Quando algum recurso é escasso, uma sociedade inteligente busca formas de tornar o seu uso mais racional. Se há escassez de energia elétrica, por exemplo, é de se esperar que tanto a indústria quanto os usuários façam escolhas coerentes com essa realidade: aqueles, desenvolvendo equipamentos que consomem menos energia; estes, optando por aparelhos mais econômicos na hora de decidir uma compra.
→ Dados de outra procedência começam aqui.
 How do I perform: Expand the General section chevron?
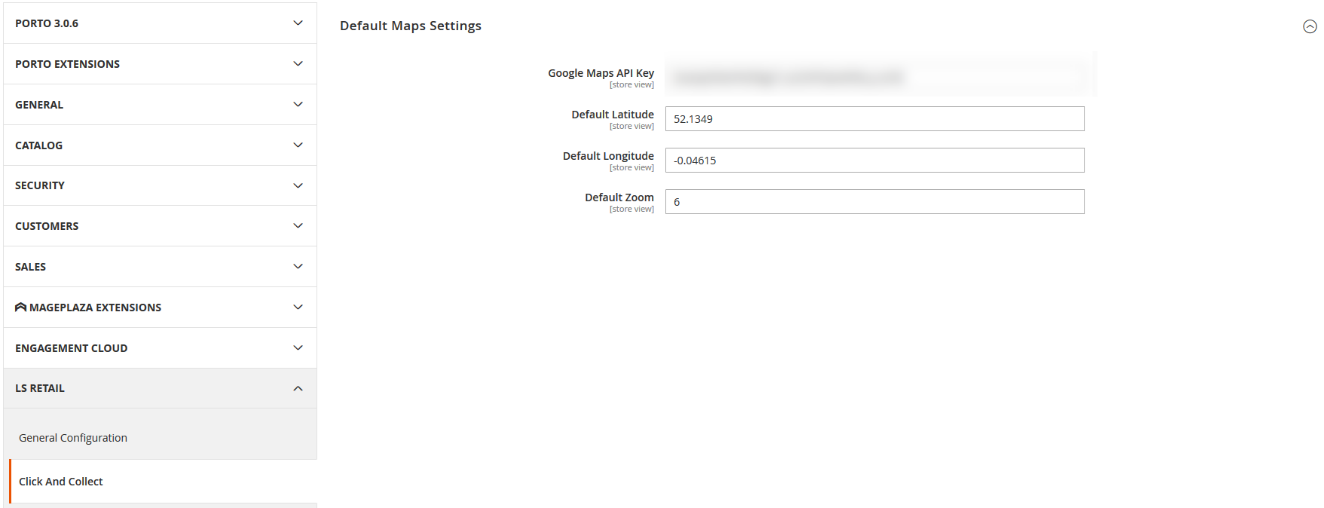(297, 104)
Especialmente nas grandes cidades, existe hoje uma evidente escassez de espaço nas ruas. Assim, seria razoável esperar que os automóveis fossem cada vez menores. Essa tendência chegou a existir há algumas décadas, na época dos chamados “carros populares”, quando houve um aumento do número de carros pequenos nas ruas. Ainda que o motivo principal da escolha fosse outro (o valor menor, apoiado por incentivos fiscais), a opção por carros menores era coerente com um uso racional do espaço.
Atualmente essa tendência se inverte, e vemos a proliferação de automóveis gigantes, os SUVs.
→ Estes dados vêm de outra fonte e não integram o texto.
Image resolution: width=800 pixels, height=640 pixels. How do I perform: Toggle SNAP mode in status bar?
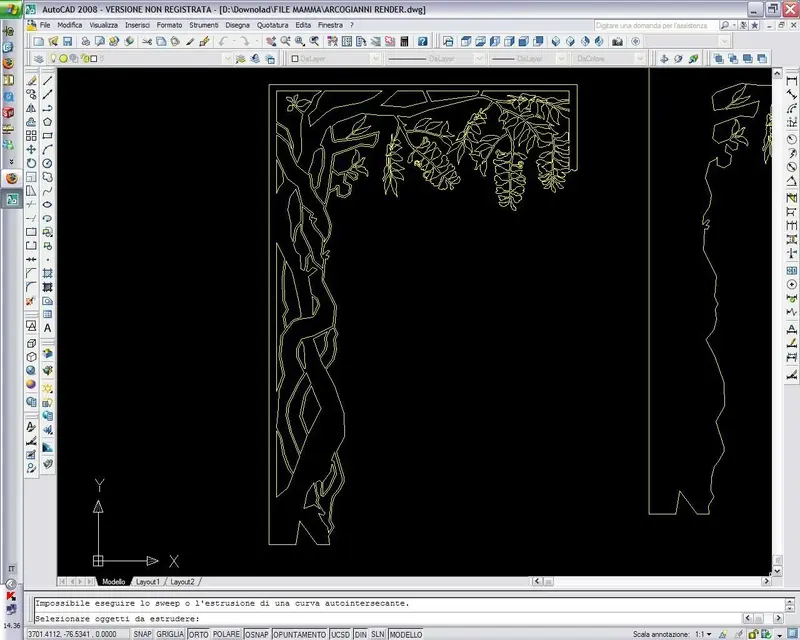[x=143, y=634]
Verdadeiros tanques de guerra urbanos, ocupam um enorme espaço onde passam e onde param. Têm dimensões de utilitários pesados mas são tratados pela legislação de trânsito como automóveis leves.
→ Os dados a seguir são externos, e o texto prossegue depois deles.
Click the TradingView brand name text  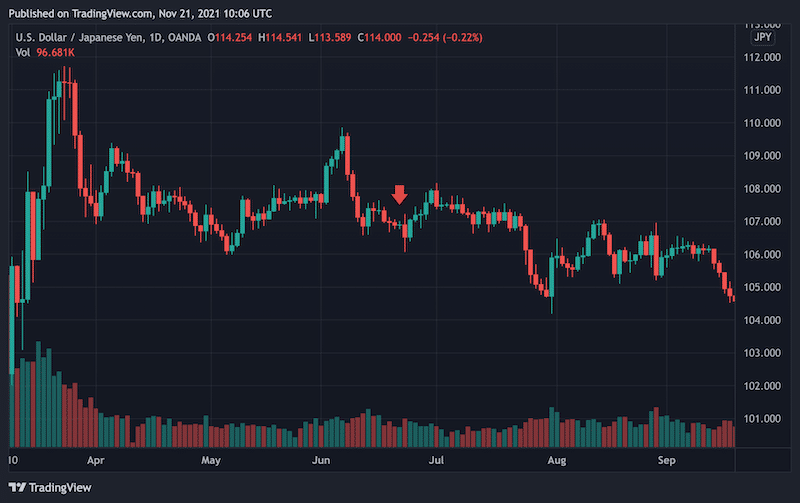pos(58,487)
Sendo muito mais pesados que os outros automóveis, causam maiores danos ao pavimento, sem entretanto estarem sujeitos a restrições de tráfego em vias menores, como acontece com os caminhões. Nas estradas, pagam pedágio como automóveis leves.
Por serem mais largos que a média dos automóveis, muitas vezes não conseguem passar onde outro carro passaria, entupindo a via e impedindo a passagem dos outros veículos.
E como quase sempre têm vidros pretos, podem causar transtornos à vontade, pois seus motoristas estão sempre protegidos do olhar repreensivo de alguém que se sinta prejudicado.
Garagens e estacionamentos oferecem vagas para automóveis. Nestas áreas de uso coletivo, as vagas são criadas de acordo com o tamanho médio de um automóvel de passeio. Se eu sou proprietário de um caminhão, terei que procurar uma alternativa para estacionar meu veículo, pois ele não cabe em uma vaga de garagem de condomínio.
Donos de SUVs não têm essa preocupação. Podem largá-los sem nenhum constrangimento em vagas projetadas para veículos menores. No país do bordão “os incomodados que se mudem”, os carros das vagas vizinhas ficarão espremidos pelo excesso de largura, e a área de circulação e manobra ficará parcialmente obstruída pelo excesso de comprimento desses brinquedões. E a maioria das pessoas parece não ver nenhum problema nisso. Intimidado pelo tamanho do automóvel, que síndico comprará essa briga com um dono de SUV?
Se tanto a indústria quanto tais consumidores preferem ignorar a escassez de espaço que existe hoje, seria razoável que esses veículos pelo menos estivessem sujeitos a restrições de circulação, como acontece com os caminhões em certas vias da cidade. Dá até para imaginar os esperneios que isso provocaria. Muitos deles seriam pateticamente fundamentados na tal liberdade de ir e vir.
O mais assustador é que muito provavelmente a cidade irá acabar se adaptando a essa gente espaçosa, e não o contrário. Não nos espantemos se faixas de rolamento e vagas de estacionamento passarem a ser projetadas para as dimensões irracionais desses automóveis muito grandes. Fique de olho nos lançamentos imobiliários, e logo verá algum que ofereça “vagas para SUVs” como um diferencial.
É verdade que esses automóveis monstruosos se proliferam também em outros países onde impera a cultura do consumo e da ostentação. Pelo menos por aqui, podemos ver nisso mais uma repetição da velha fórmula da sociedade brasileira: para proteger privilégios, socializa-se o impacto negativo causado por eles.